_Liste des consignes_.
**a.** Reformulez plus brièvement le paragraphe du texte qui commence par « Je rentre des courses », sans en perdre les faits principaux.
**b.** Relevez dans le texte tous les adjectifs qui décrivent la mère idéale présentée par les livres.
**c.** Recopiez sans modification le passage du texte qui débute par « Prenons une situation » et se poursuit jusqu'à « toutes les courses. ».

---------- Texte source ----------

Pendant longtemps, une question me dérangeait et peut-être qu’en tant que mamans, vous avez vous aussi été confrontées à ce problème… Pourquoi, en dépit de tous les cours d’éducation auxquels j'ai assisté, des livres que j'ai lus et relus... ne suis-je toujours pas capable de retenir cette explosion de colère qui survient inévitablement lorsque les enfants tirent trop sur la corde ? Pourquoi est-ce que je n'arrive pas, malgré ma bonne volonté, à devenir cette mère parfaite, douce, patiente, attentive, que décrivent les livres ? Est-ce bien moi, ce dragon qui se réveille parfois malgré tous mes efforts ?

Quand c’est trop… c’est trop !

Prenons une situation courante comme exemple :

Je rentre des courses, fatiguée après une journée bien remplie et j'appelle les enfants pour qu'ils m'aident à monter les sacs jusqu'à la maison. “On arrive”, lancent-ils avec nonchalance. J'attends une minute, mais comme personne ne se montre, je prends quelques sacs que je monte moi-même.

“Alors, les enfants, j'attends, il y a des produits frais à rentrer !”. Evidemment, cela ne suffit pas à les arracher à leurs occupations et je sens la moutarde me monter au nez pendant que je remonte seule toutes les courses.

---------- Enregistrements ----------

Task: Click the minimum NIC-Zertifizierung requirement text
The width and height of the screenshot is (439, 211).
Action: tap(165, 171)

----------
---------- Enregistrements ----------

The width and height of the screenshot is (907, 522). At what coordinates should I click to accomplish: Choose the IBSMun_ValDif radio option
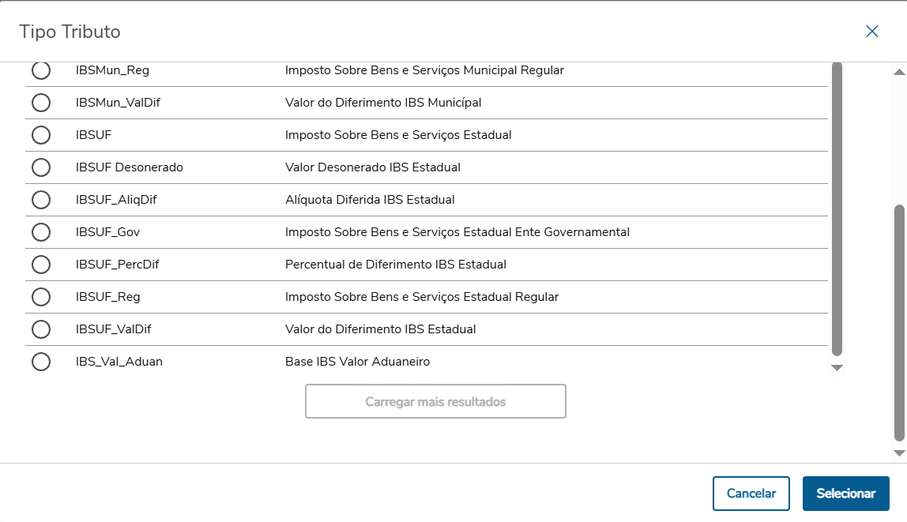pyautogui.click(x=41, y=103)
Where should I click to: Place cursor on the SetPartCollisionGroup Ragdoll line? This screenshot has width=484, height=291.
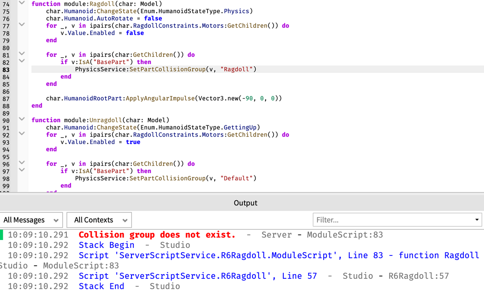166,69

----------
---------- Enregistrements ----------

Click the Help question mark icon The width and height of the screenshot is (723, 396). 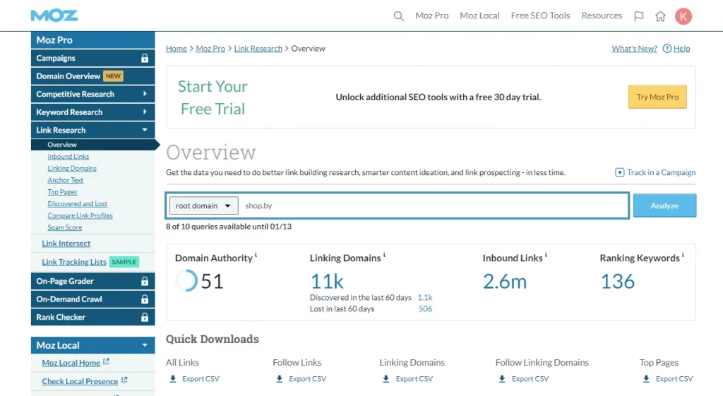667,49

----------

_Corrigé de l'exercice_.
**a.** Fatiguée, je rentre des courses et demande aux enfants de m'aider à monter les sacs. Ils répondent « On arrive » sans se presser. Au bout d'une minute, personne n'est venu, alors je monte moi-même quelques sacs.

**b.** parfaite, douce, patiente, attentive

**c.**
Prenons une situation courante comme exemple :

Je rentre des courses, fatiguée après une journée bien remplie et j'appelle les enfants pour qu'ils m'aident à monter les sacs jusqu'à la maison. “On arrive”, lancent-ils avec nonchalance. J'attends une minute, mais comme personne ne se montre, je prends quelques sacs que je monte moi-même.

“Alors, les enfants, j'attends, il y a des produits frais à rentrer !”. Evidemment, cela ne suffit pas à les arracher à leurs occupations et je sens la moutarde me monter au nez pendant que je remonte seule toutes les courses.